Cavalo Dinheiro (Idem, Portugal, 2014)
Dir:
Pedro Costa
Um dos filmes mais aguardados do Cine Ceará, Cavalo Dinheiro traz a rigidez plástica e narrativa habitual do cinema de Pedro Costa, uma espécie de obra a se desvendar – e que faz muito sentido se vista em conjunta com seus outros filmes, especialmente Juventude em Marcha. Pode não ser tarefa das mais fáceis, mas não deixa de ser prazeroso acompanhar novos passos, novas pulsões, agora com um apuro estético ampliado.
Com
narrativa densa, o longa retrata, de forma quase fantasmagórica, os descaminhos
de Ventura, um velho imigrante caboverdiano que vivia no bairro pobre de
Fontainhas, ao norte de Lisboa, antes da região ser destruída pela
administração local e seus moradores realojados.
Entre
passado e presente, Ventura parece existir e se mover por um universo sombrio,
um misto de realidade e memória, retratado de maneira sempre enigmática. O
encontro com uma personagem feminina, Vitalina, vinda de Cabo Verde com sua dor
de viúva, faz reviver antigas lembranças que se embaralham na mente
enfraquecida, mas ativa, de Ventura.
Há
aí um duplo deslocamento: a saída de Cabo Verde, como muitos imigrantes que
chegaram a Portugal há algumas décadas, para viver na periferia; mas de lá
também expulso em nome do progresso desenvolvimentista do país.
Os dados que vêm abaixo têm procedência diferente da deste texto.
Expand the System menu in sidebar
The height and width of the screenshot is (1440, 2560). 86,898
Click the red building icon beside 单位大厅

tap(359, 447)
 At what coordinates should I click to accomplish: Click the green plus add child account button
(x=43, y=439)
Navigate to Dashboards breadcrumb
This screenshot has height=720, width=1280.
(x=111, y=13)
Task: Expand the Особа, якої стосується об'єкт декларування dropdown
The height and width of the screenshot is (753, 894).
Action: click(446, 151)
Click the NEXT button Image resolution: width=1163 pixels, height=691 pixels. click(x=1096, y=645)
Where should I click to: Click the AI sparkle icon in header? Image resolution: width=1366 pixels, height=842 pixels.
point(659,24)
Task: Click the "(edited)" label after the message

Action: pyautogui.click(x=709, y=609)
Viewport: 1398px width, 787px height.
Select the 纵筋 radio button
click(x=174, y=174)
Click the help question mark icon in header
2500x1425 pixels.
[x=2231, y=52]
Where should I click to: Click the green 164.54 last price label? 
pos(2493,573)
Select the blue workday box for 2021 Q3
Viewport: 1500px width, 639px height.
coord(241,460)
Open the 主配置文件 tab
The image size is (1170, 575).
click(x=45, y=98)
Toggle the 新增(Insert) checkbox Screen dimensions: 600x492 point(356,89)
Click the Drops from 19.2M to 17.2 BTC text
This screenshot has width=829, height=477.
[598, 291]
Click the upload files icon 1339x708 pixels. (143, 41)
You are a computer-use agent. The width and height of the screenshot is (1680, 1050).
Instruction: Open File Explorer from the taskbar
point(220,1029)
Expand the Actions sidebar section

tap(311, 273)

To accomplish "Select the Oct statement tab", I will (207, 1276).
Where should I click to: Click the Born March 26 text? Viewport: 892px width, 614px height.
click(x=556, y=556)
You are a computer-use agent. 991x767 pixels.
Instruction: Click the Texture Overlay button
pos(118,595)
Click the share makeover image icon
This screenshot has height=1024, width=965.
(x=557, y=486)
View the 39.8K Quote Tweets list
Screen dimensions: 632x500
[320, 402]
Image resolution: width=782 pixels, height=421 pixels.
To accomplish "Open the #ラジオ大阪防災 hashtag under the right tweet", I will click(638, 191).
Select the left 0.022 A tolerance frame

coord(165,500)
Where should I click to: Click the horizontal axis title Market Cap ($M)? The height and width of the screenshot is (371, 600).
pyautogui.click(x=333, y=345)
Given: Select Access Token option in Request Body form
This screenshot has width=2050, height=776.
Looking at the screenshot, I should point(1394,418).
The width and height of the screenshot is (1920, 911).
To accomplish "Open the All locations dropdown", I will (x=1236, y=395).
Vive, portanto,
como um espectro tentando dar conta das imagens que lhe (nos) chegam agora, embaralhadas,
fugidias.
Se
Cavalo Dinheiro soa como uma
continuidade do percurso desse personagem que segue adiante em sua peregrinação quase cega – é a única existência que lhe
resta –, mas sem abandonar o passado, o filme está longe de repetições. Consegue
ser até mais dinâmico que o longa anterior, apesar da austeridade estética de Costa, retrabalhando
elementos que vamos juntando na lógica narrativa do protagonista. E ainda tem
algo de muito afetivo aqui, seja na maneira como se importa com o destino, as
palavras e lembranças desses personagens, mas também em reparar na dignidade de
um povo miserável, os pares de Ventura – a sequência dos “retratos” dos
moradores, ao lado das pobres casas, ao som de uma música crioula antiga, é um dos momentos mais belos e
singelos do filme.
Cavalo Dinheiro acabou levando
os prêmios de Direção de Arte, Som e Fotografia no festival. Esse último
quesito tem importância fundamental na narrativa. O diretor de fotografia,
Leonardo Simões, esteve em Fortaleza e falou do minucioso e genial processo de
iluminação do filme. É um deslumbre o que ele, em parceria com Costa, faz em
tela (o fotógrafo chegou a dizer que não há um único plano ou iluminação no
filme que não fosse pensado por Costa).
Os personagens surgem
envoltos por uma escuridão atroz, quase não se enxerga o seu entorno. Os
atores, geralmente fixados no centro do plano – essa imobilidade que tanto diz
sobre a condição de seus personagens – são banhados em suas feições por feixes
duros de luz que não lhes escapam pela firmeza que conseguem imprimir. Um
cinema de luz e escuridão, um contrate tão forte que faz com aquelas pessoas e
suas histórias, suas memórias, possam existir na tela e no mundo que nos
alcança, sombras que têm muito a contar.